---------- 本文抜粋 ----------

東京都唯一のDo as I Do認定トレーナー栗林純子とDo as I Doとの出会い

私が初めてDo as I Doを知ったのは、2016年でした。

海外の動画で、確かクラウディア・フガッツァ博士とヨークシャーテリアが、
取り組んでいるその様子に、私は一気に魅了されました。

「え?えぇ?もしかして、この犬、人の動作を真似しているの?
嘘でしょ?犬ってこんなすごいことまで出来るの?」

そんな風に感じた驚きの瞬間を今でも鮮明に覚えています。

そしてその頃はまだ「ミラーメソッド」と呼ばれていた、Do as I Doのワークショップが翌年に開かれることを知りました。
犬連れでワークショップが行われる予定で、犬連れ参加者を募集していること、また犬連れ参加者は事前に自身の愛犬とペアになって
一緒にトレーニングして、ある程度のスキルを磨き、そのチェックにパスしないと参加出来ないこともわかりました。

愛犬「空」

「自分の犬とトライ出来るこんなチャンスはもう来ないかもしれない」

緊張もするけれど、この機会を逃したくない!
そんな思いで、今は亡き愛犬の「空(そら)」と練習をして、無事に動画試験にもパスして、
大勢の人の参加するワークショップに緊張しながら空と参加した日を覚えています。

今は亡き愛犬の空と、毎日練習に励んだあの日々も、
今では私の基礎となる大切な宝物みたいな時間です。

「Do it!」を言った後の、「え!今、空ちゃんわかったよね?今、真似したよね?」と、
愛犬との間に初めて「Do it!」が通じたあの瞬間の感動と歓喜は今でも忘れられません。

愛犬と通じ合う、あの瞬間の感動、本当に飛び上がるほど嬉しく、
「へへへ、これでしょ?僕、わかったよ!」
とキラキラとしたドヤ顔でこちらを見てくる愛犬への愛おしさも倍増する瞬間でした。

Do as I Doを学んだ犬たちは、「Do it!」=「ハンドラーの見せた行動を真似する」と学んでいるため、
全くやったことのない行動も、初めて見るものにアクセスする行動も、複雑な行動も、いとも簡単に覚えていくのです。

----------

__出題課題 1__: 本文のうち「今は亡き愛犬の空と、毎日練習に励んだあの日々も、」から「とも簡単に覚えていくのです。」までの部分を、両端も含めてそのまま返す。

---------- 入力データ ----------

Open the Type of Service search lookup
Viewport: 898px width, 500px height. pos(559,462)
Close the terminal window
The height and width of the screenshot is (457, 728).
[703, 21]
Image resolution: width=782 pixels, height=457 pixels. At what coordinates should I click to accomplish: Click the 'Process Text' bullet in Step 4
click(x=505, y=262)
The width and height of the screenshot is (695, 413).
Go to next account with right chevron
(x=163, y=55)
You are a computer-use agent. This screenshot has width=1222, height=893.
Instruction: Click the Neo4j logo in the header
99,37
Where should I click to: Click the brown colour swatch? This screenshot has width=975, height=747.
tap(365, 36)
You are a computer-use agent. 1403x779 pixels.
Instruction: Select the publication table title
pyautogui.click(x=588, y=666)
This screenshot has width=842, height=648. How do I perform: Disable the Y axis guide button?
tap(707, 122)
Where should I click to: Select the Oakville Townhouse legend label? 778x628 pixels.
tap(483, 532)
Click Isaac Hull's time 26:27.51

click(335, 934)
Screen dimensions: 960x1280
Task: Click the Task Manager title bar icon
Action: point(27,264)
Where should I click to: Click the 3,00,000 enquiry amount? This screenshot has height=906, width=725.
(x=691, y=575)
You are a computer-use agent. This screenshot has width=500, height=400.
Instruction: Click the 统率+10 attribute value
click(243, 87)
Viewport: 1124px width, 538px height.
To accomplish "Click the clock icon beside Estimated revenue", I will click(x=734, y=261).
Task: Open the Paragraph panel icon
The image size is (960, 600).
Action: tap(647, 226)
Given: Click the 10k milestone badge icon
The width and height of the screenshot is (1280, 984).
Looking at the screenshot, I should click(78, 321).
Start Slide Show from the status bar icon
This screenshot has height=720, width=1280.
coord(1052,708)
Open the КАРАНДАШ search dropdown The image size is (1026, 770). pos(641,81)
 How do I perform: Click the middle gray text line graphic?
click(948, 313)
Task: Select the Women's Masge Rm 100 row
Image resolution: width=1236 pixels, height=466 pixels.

----------

__出題課題 2__: 項目座標データの行のうち、「Where should I click to: Select」を含む行から「coord(1052,708)」を含む行までを、両端の行も含めて一字違わず打ち直す。

__正解出力 1__:
今は亡き愛犬の空と、毎日練習に励んだあの日々も、
今では私の基礎となる大切な宝物みたいな時間です。

「Do it!」を言った後の、「え!今、空ちゃんわかったよね?今、真似したよね?」と、
愛犬との間に初めて「Do it!」が通じたあの瞬間の感動と歓喜は今でも忘れられません。

愛犬と通じ合う、あの瞬間の感動、本当に飛び上がるほど嬉しく、
「へへへ、これでしょ?僕、わかったよ!」
とキラキラとしたドヤ顔でこちらを見てくる愛犬への愛おしさも倍増する瞬間でした。

Do as I Doを学んだ犬たちは、「Do it!」=「ハンドラーの見せた行動を真似する」と学んでいるため、
全くやったことのない行動も、初めて見るものにアクセスする行動も、複雑な行動も、いとも簡単に覚えていくのです。

__正解出力 2__:
Where should I click to: Select the Oakville Townhouse legend label? 778x628 pixels.
tap(483, 532)
Click Isaac Hull's time 26:27.51

click(335, 934)
Screen dimensions: 960x1280
Task: Click the Task Manager title bar icon
Action: point(27,264)
Where should I click to: Click the 3,00,000 enquiry amount? This screenshot has height=906, width=725.
(x=691, y=575)
You are a computer-use agent. This screenshot has width=500, height=400.
Instruction: Click the 统率+10 attribute value
click(243, 87)
Viewport: 1124px width, 538px height.
To accomplish "Click the clock icon beside Estimated revenue", I will click(x=734, y=261).
Task: Open the Paragraph panel icon
The image size is (960, 600).
Action: tap(647, 226)
Given: Click the 10k milestone badge icon
The width and height of the screenshot is (1280, 984).
Looking at the screenshot, I should click(78, 321).
Start Slide Show from the status bar icon
This screenshot has height=720, width=1280.
coord(1052,708)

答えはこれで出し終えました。